En effet, la langue parlée et écrite est massacrée partout au Québec. Dans nos écoles, le français est enseigné par des personnes qui le maîtrisent peu puisqu'elles sont passées par les mêmes écoles où la langue, l'orthographe et la grammaire sont devenues accessoires... c'est la langue parlée qui prime, mais une langue parlée pauvre et pleine de mots étrangers a la langue française. Il devient de plus en plus pénible de se comprendre entre nous.
Les émissions de télévisions et de radio empruntent, fréquemment, la voie de la facilité, soit celle du français «populaire» ou de la rue et même celle du clavardage. Le rôle éducatif est laissé pour compte par les télédiffuseurs et les radiodiffuseurs dans l'espoir d'obtenir une meilleure cote d'écoute et ainsi augmenter leurs revenus publicitaires.
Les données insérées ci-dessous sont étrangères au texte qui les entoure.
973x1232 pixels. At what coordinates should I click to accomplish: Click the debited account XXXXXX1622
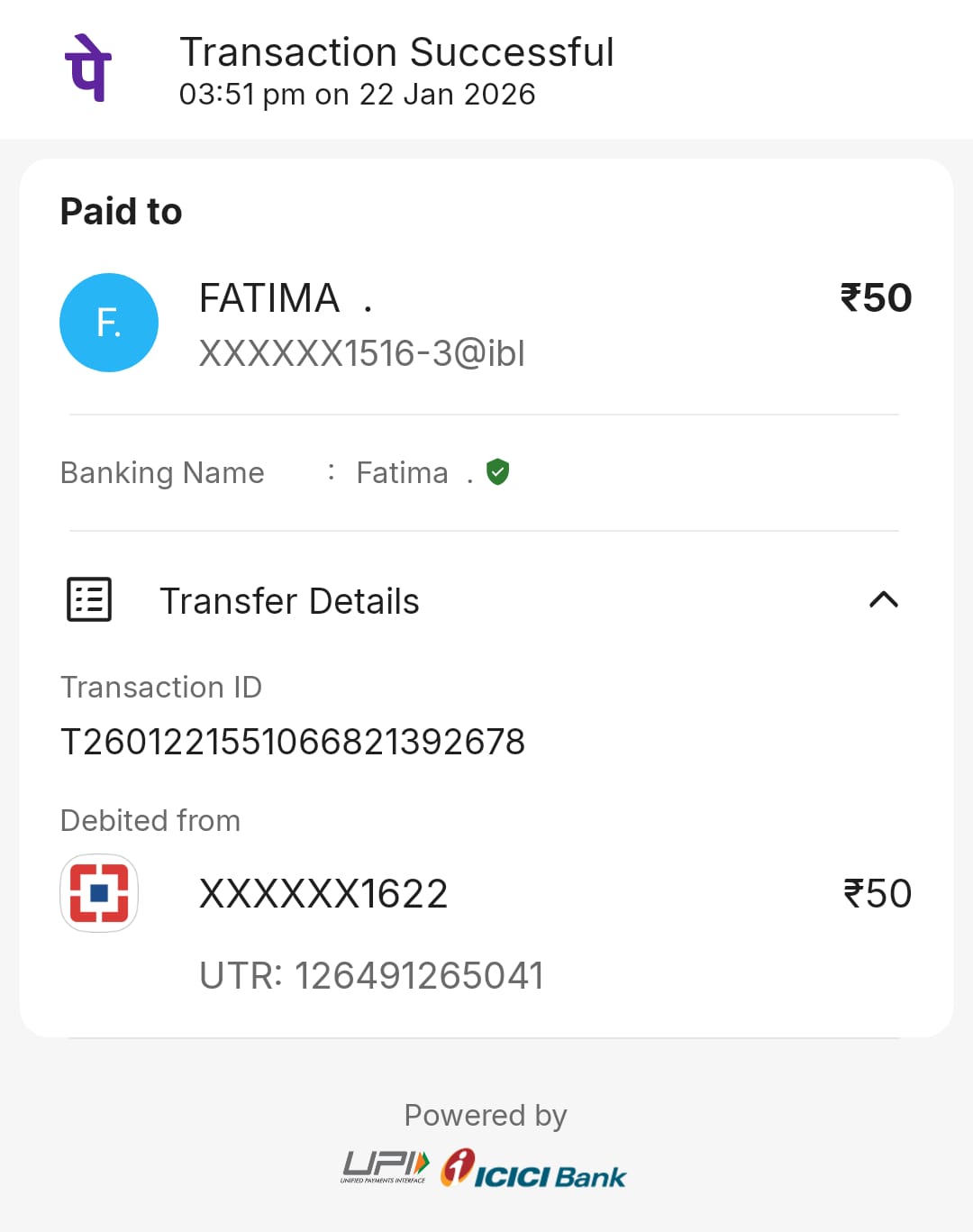[323, 894]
Que faire pour remédier à cet état de fait?
La Charte de la langue française a contribué a stabiliser la progression de la langue anglaise au Québec. Malheureusement, la Charte canadienne des droits et libertés a invalidé plusieurs aspects de cette loi et l'a rendu moins efficace. Dans ce contexte, la Charte de la langue française ne peut pas être modifiée pour aider à améliorer la situation de la langue française au Québec. Le Québec n'est plus maître de ces lois. Par contre, si le courage est présent chez nos politiciens, l'enseignement du français peut être rehaussé, à moyen terme, en revenant à des règles de base de la langue et en valorisant l'usage du bon français écrit et parlé. Il faut redonner aux Québécois la fierté de leur langue et chacun de nous doit faire un effort en ce sens.